**Requirements:**
A: Transcribe the passage about Guirguis Boktor and Coptic art, starting with "The works of" and going on through "Alexandrine intellectual template.".
B: Pick up the passage about Guirguis Boktor and Coptic art from where it stops, and continue writing it.

**Selection:**
--

The works of Guirguis Boktor (paintings, mosaics, glassworks and murals) are at once treats for the religious and secular eye as well as a spiritual reunification of past and present. Drawn from the wellspring which inspired the earliest Christian iconography, (2nd to 5th century A. D.), itself a confluence of Egyptian, Hellenic (Greek) and Coptic (Egyptian) Christian imagery, it suggests too what is most primal and transcendent in modern Western art. This apparent anomaly is principally an organic phenomenon; there is a poetic primitivism in Coptic iconography that is less idiomatic than the more relaxed and elaborate Roman and Eastern forms. This is a product of history, but also of the church's insistence on the pure spiritual aspect of the incarnation of Jesus. Undoubtedly influenced by the Gnosticism and Neo-Platonism that were part of the Alexandrine intellectual template.

The Coptic Church saw Jesus Christ, human and Divine, as endowed with a perfection which can only be an aspiration in mortal man. Engulfed by this pristine cosmology, Mary was perceived as the bearer of God, a holy vessel. This view was largely adopted by the Council of Nicaea (325) organized by Constantine; a victory over Arius and the Arians. Thus in Flaubert's Temptation of St. Anthony; Satan (disguised as Anthony's disciple Hilarion) slanders Athanasius in the following manner:

Hilarion: At the Council of Nicaea
He said speaking of Jesus:
"The man of the Lord."

--

**Data section:**
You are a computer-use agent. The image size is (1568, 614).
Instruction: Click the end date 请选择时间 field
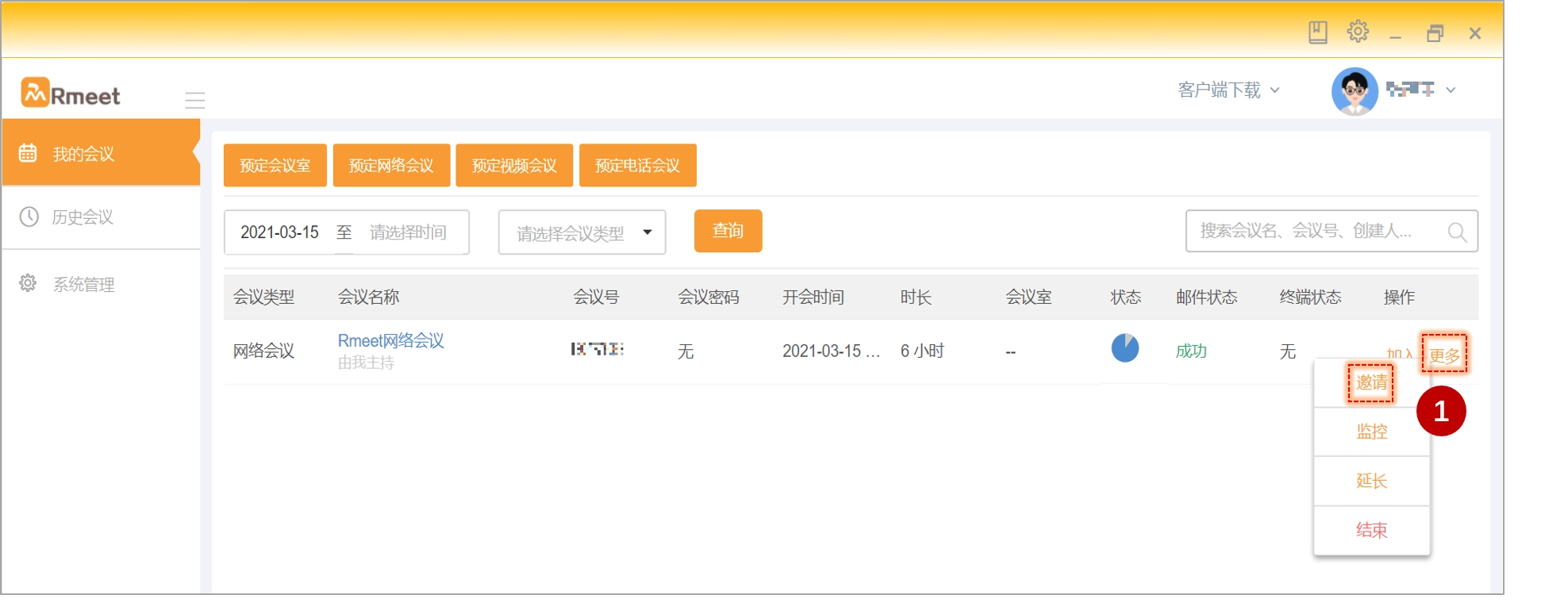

--

**Expected answers:**
A:
The works of Guirguis Boktor (paintings, mosaics, glassworks and murals) are at once treats for the religious and secular eye as well as a spiritual reunification of past and present. Drawn from the wellspring which inspired the earliest Christian iconography, (2nd to 5th century A. D.), itself a confluence of Egyptian, Hellenic (Greek) and Coptic (Egyptian) Christian imagery, it suggests too what is most primal and transcendent in modern Western art. This apparent anomaly is principally an organic phenomenon; there is a poetic primitivism in Coptic iconography that is less idiomatic than the more relaxed and elaborate Roman and Eastern forms. This is a product of history, but also of the church's insistence on the pure spiritual aspect of the incarnation of Jesus. Undoubtedly influenced by the Gnosticism and Neo-Platonism that were part of the Alexandrine intellectual template.

B:
 

Anthony: Ah! That is blasphemy!

The Coptic Church's purity of vision was challenged at the Council of Chalcedon (451). There was a split and henceforth the Church would identify itself as non-Chalcedonian. The Coptic Church would always be faithful to its vision of Christ as an ultimately indivisible entity. But now let us look at another continuity; the absorption of ancient Egyptian visible culture.

 

Historians familiar with the cult of Isis in Ancient Egypt, (then Greece and Rome), suggest that the image of Isis, often depicted cradling her infant child Horace, made natural the acceptance of Mary as the feminine aspect of the one God. What is spiritual and only apparently human must be depicted with caution and always with restraint.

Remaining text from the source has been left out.